MID: A Self-supervised Multimodal Iterative Denoising Framework
Chang Nie, Tianchen Deng, Zhe Liu, Hesheng Wang
TL;DR
MID addresses denoising in real-world data with complex, non-linear noise without requiring paired clean references. It introduces a self-supervised, multimodal framework with two networks: a Step Prediction Network $\Psi_\vartheta$ and a Noise Prediction Network $\Phi_\theta$, coupled with a first-order Taylor expansion to linearize non-linear noise accumulation and enable iterative noise subtraction via $s_t \rightarrow s_{t-1}$. Across computer vision tasks, biomedical signals, MRI, and bioinformatics, MID demonstrates robust, detail-preserving denoising and improves downstream tasks without clean ground truth, achieving state-of-the-art or strong cross-domain performance. This approach enables scalable noise removal in domains where acquiring clean data is impractical, offering broad impact for imaging, sensing, and sequence analysis.
Abstract
Data denoising is a persistent challenge across scientific and engineering domains.

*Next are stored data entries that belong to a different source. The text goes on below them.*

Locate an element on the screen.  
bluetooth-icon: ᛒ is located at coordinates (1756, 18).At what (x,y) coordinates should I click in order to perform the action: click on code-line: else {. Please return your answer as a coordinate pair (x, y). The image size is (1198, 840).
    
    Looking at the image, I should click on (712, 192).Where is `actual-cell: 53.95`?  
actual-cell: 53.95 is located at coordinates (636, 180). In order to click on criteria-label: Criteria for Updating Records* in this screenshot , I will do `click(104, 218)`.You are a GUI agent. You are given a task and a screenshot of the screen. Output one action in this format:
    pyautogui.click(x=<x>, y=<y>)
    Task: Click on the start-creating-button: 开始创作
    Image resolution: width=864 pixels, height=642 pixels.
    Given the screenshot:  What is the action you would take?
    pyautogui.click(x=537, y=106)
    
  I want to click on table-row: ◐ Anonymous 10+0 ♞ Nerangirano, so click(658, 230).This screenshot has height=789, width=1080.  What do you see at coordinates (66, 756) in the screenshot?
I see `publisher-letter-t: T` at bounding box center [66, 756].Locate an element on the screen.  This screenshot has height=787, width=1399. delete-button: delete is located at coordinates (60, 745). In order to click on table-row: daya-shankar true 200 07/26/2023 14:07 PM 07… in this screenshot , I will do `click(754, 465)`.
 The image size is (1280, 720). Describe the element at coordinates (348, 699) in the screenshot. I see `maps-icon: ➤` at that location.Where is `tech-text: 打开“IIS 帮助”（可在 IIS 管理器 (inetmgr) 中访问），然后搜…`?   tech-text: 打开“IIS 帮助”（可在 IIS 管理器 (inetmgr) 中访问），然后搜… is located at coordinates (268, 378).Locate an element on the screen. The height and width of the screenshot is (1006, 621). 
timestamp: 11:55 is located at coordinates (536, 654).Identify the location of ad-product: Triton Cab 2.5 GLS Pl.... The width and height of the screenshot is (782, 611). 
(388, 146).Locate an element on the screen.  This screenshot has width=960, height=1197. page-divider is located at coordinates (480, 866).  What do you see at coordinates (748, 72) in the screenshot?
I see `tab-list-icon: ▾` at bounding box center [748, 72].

Real-world data is frequently corrupted by complex, non-linear noise, rendering traditional rule-based denoising methods inadequate. To overcome these obstacles, we propose a novel self-supervised multimodal iterative denoising (MID) framework. MID models the collected noisy data as a state within a continuous process of non-linear noise accumulation. By iteratively introducing further noise, MID learns two neural networks: one to estimate the current noise step and another to predict and subtract the corresponding noise increment. For complex non-linear contamination, MID employs a first-order Taylor expansion to locally linearize the noise process, enabling effective iterative removal. Crucially, MID does not require paired clean-noisy datasets, as it learns noise characteristics directly from the noisy inputs. Experiments across four classic computer vision tasks demonstrate MID's robustness, adaptability, and consistent state-of-the-art performance. Moreover, MID exhibits strong performance and adaptability in tasks within the biomedical and bioinformatics domains.